10
August
2015
|
12:00 PM
Europe/Amsterdam

Andra Stefanoni: Mother channels grief into event to benefit families of sick children

As I write this column about four families with sick children, my 14-year-old son is sleeping fitfully after being violently ill to his stomach for an entire day and battling a 102-degree temperature for 24 hours.

It has both worried and exhausted me, and it came at the worst time possible with his schedule. But he will get better and life will get back to normal in a few days. For the four families I'm writing about, that's not the case. Their stories are sobering.

Leslie and B.J. Harris know how all of these parents feel. Their daughter, Delylah, was born Sept. 13, 2012, with a congenital heart defect known as tetralogy of Fallot and a chromosome disorder known as DiGeorge syndrome.

She spent most of her 14-month life in the Pediatric Intensive Care Unit, had two open-heart surgeries, viral infections, a blood clot, and a tracheostomy and G-tube. I have written several stories about her, and Globe photographer Roger Nomer and I had the privilege of spending her first birthday with her at Children's Mercy.

Her parents' pain over losing her in November 2013 hasn't lessened - Leslie still reaches for tissues when we visit about it - but they have demonstrated strength by channeling their grief into something positive: Lylapaloozah.

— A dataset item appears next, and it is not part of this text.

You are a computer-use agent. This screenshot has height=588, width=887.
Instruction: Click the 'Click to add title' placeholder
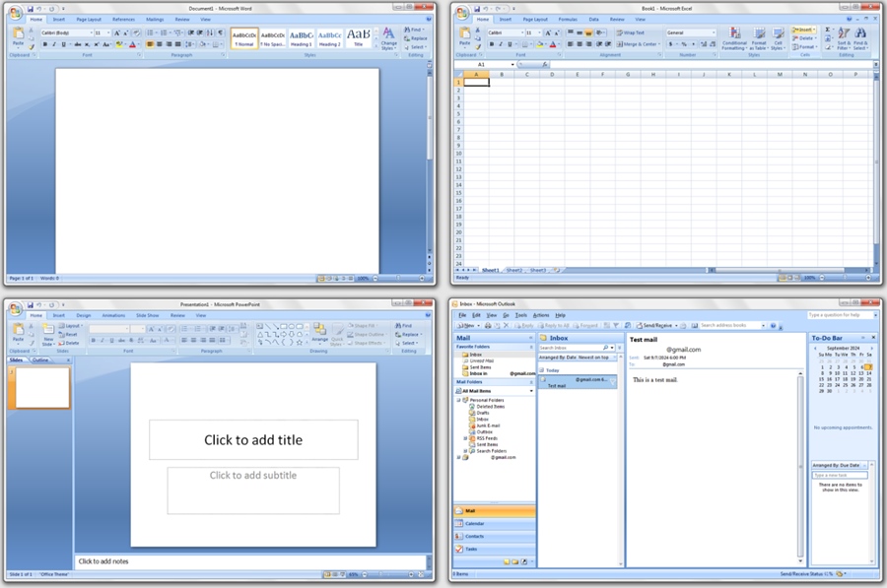(x=253, y=440)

First begun in September 2012 by friends who sought to raise money for the Harris family, it was continued by friends in September 2013. Last year, Leslie decided to continue it to benefit other families with sick children. She held it on what would have been Delylah's second birthday.

This year, she's again holding it on Sept. 13, this time at Schlanger Park - home of the Everyone Can Play accessible playground - and will focus entirely on kid-friendly activities. It also will feature vendors related to children and health, including the Ronald McDonald House, the American Heart Association, NICU Helping Hands, Be Kind Kids, Donate Life and Alex's Lemonade Stand.